» What you are asked to do
Pictures stay out of the copy. Transcribe exactly, and only, the line with "You are a GUI" through the last line of the entries below.
Provided information START
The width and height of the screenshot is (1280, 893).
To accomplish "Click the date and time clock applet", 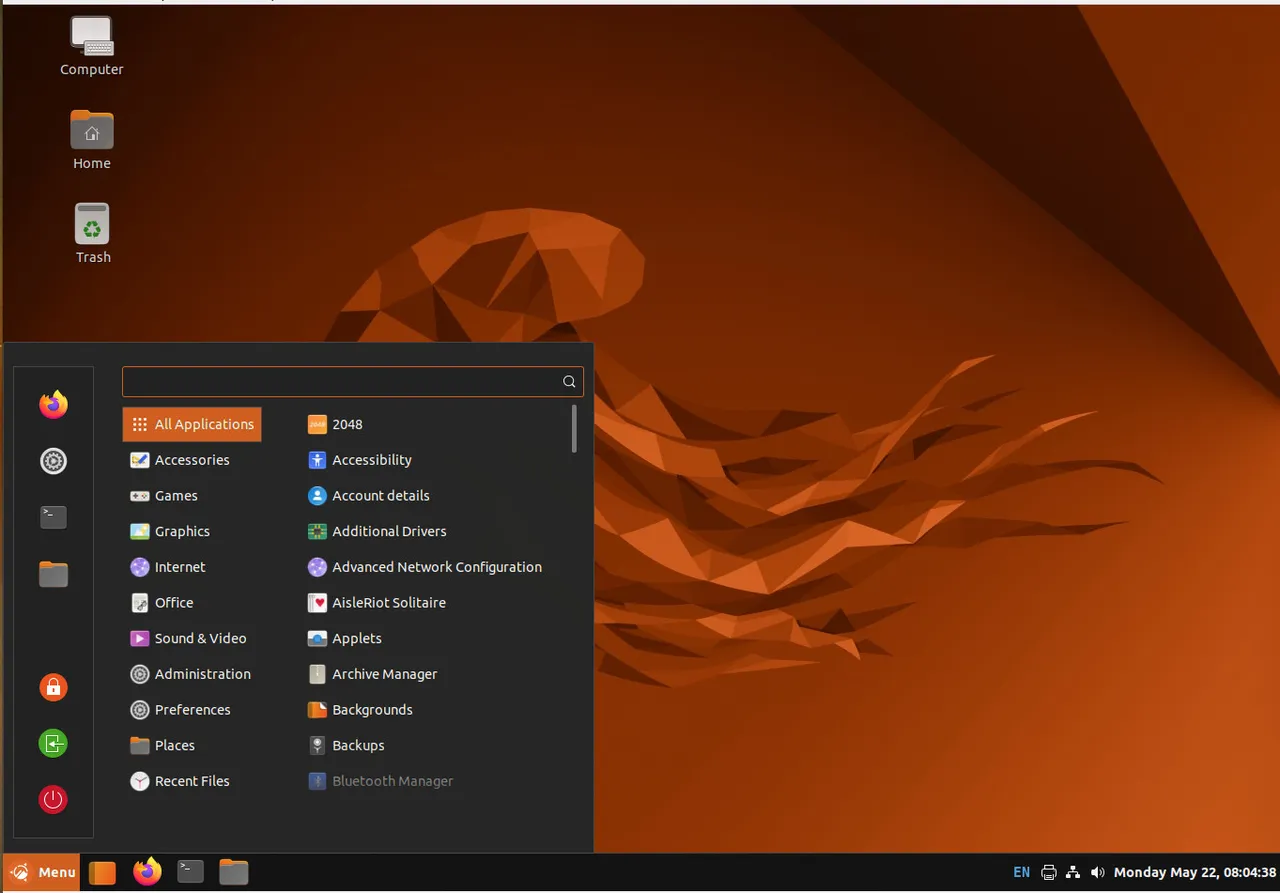I will click(x=1195, y=872).
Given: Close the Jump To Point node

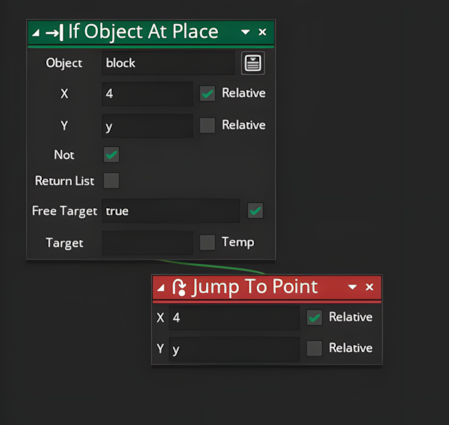Looking at the screenshot, I should [369, 287].
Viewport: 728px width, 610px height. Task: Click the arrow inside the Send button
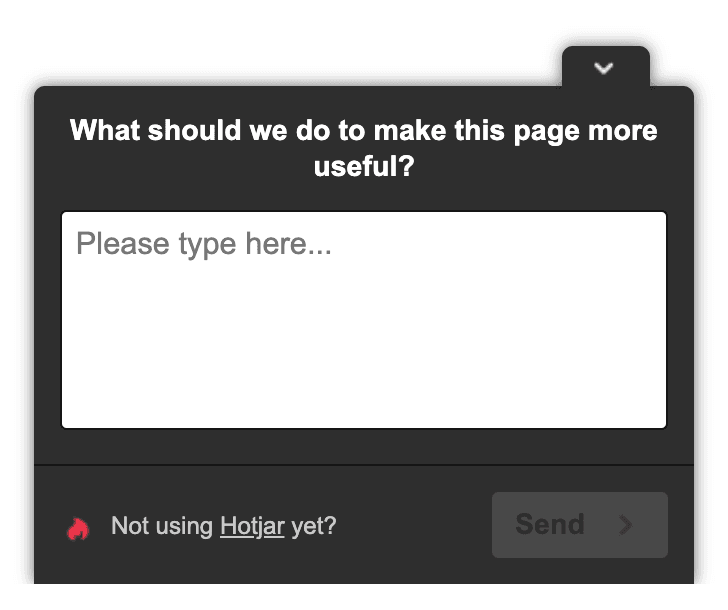coord(626,525)
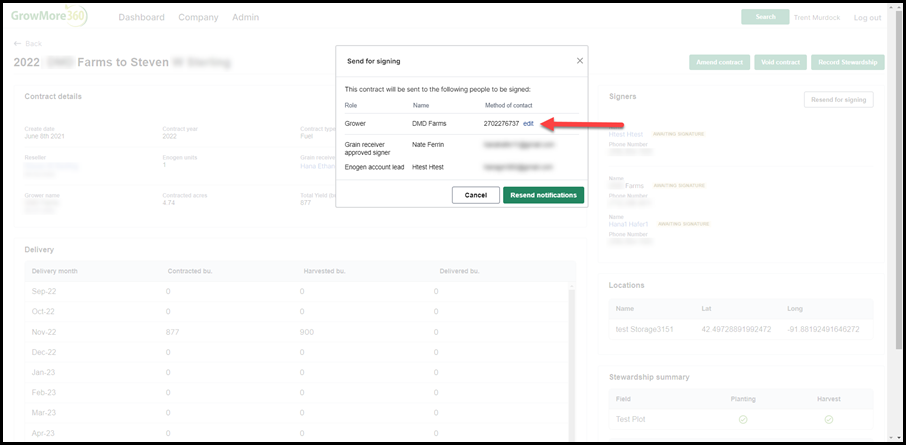Click the Resend for signing button
The image size is (906, 445).
point(838,99)
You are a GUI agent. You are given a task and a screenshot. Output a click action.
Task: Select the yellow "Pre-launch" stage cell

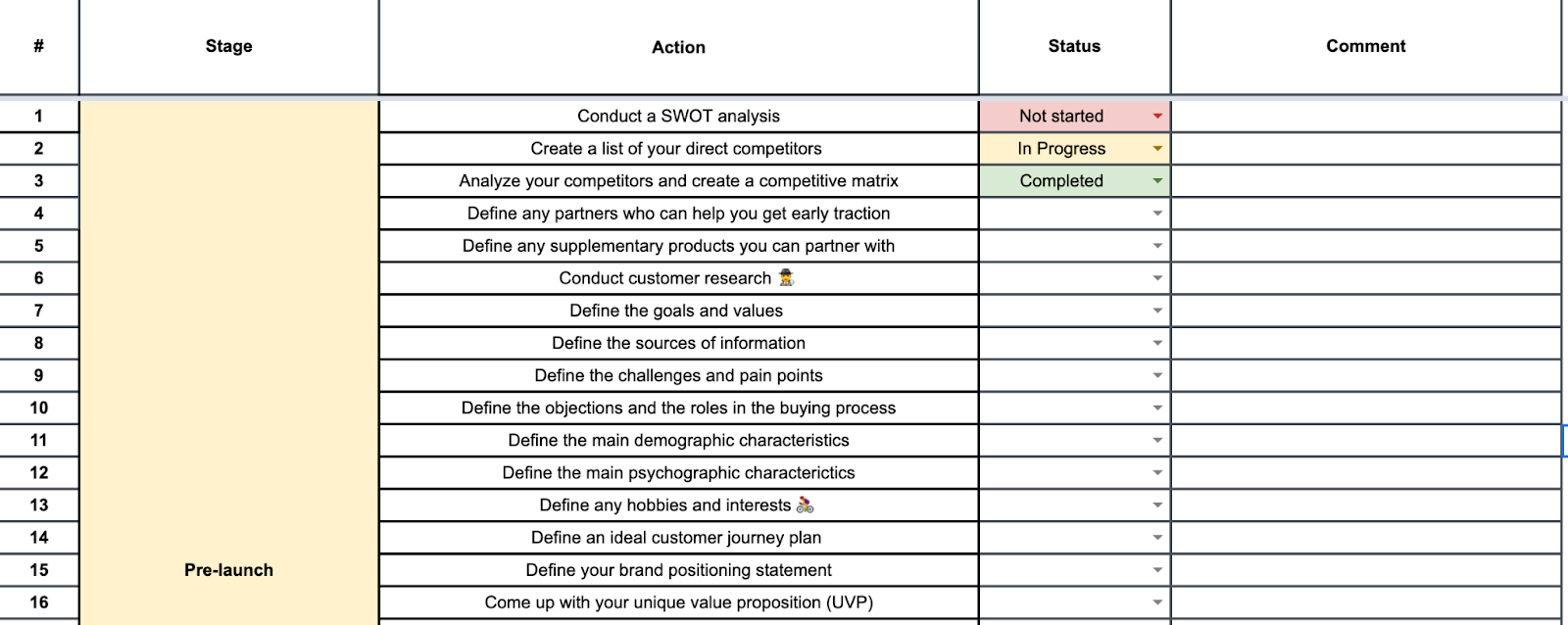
Provided information END
» Solution for this exercise
You are a GUI agent. You are given a task and a screenshot. Output a click action.
Task: Select the yellow "Pre-launch" stage cell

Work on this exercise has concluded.